Requirement: Would you write out all of the entries below, exactly as they stand?

Stored items:
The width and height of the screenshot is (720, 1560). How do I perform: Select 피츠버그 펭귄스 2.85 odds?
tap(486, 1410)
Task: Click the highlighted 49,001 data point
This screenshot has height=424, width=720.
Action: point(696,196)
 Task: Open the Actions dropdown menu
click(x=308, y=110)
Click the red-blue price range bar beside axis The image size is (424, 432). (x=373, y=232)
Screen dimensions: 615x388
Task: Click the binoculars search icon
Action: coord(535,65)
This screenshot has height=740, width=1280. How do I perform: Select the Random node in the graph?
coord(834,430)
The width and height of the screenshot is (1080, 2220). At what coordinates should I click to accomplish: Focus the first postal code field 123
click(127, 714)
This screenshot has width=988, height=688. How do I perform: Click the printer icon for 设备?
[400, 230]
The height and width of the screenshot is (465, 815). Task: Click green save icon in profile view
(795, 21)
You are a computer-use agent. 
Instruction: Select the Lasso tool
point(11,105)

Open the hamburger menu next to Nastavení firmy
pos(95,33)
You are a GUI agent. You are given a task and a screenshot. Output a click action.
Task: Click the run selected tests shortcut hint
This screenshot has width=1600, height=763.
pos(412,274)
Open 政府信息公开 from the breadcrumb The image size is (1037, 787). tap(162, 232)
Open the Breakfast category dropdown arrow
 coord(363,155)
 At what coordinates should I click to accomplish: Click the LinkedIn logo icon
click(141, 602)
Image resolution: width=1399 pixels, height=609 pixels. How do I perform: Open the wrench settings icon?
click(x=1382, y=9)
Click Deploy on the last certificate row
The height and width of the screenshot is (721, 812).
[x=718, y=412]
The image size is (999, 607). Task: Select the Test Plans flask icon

Answer space:
The width and height of the screenshot is (720, 1560). How do I perform: Select 피츠버그 펭귄스 2.85 odds?
tap(486, 1410)
Task: Click the highlighted 49,001 data point
This screenshot has height=424, width=720.
Action: point(696,196)
 Task: Open the Actions dropdown menu
click(x=308, y=110)
Click the red-blue price range bar beside axis The image size is (424, 432). (x=373, y=232)
Screen dimensions: 615x388
Task: Click the binoculars search icon
Action: coord(535,65)
This screenshot has height=740, width=1280. How do I perform: Select the Random node in the graph?
coord(834,430)
The width and height of the screenshot is (1080, 2220). At what coordinates should I click to accomplish: Focus the first postal code field 123
click(127, 714)
This screenshot has width=988, height=688. How do I perform: Click the printer icon for 设备?
[400, 230]
The height and width of the screenshot is (465, 815). Task: Click green save icon in profile view
(795, 21)
You are a computer-use agent. 
Instruction: Select the Lasso tool
point(11,105)

Open the hamburger menu next to Nastavení firmy
pos(95,33)
You are a GUI agent. You are given a task and a screenshot. Output a click action.
Task: Click the run selected tests shortcut hint
This screenshot has width=1600, height=763.
pos(412,274)
Open 政府信息公开 from the breadcrumb The image size is (1037, 787). tap(162, 232)
Open the Breakfast category dropdown arrow
 coord(363,155)
 At what coordinates should I click to accomplish: Click the LinkedIn logo icon
click(141, 602)
Image resolution: width=1399 pixels, height=609 pixels. How do I perform: Open the wrench settings icon?
click(x=1382, y=9)
Click Deploy on the last certificate row
The height and width of the screenshot is (721, 812).
[x=718, y=412]
The image size is (999, 607). Task: Select the Test Plans flask icon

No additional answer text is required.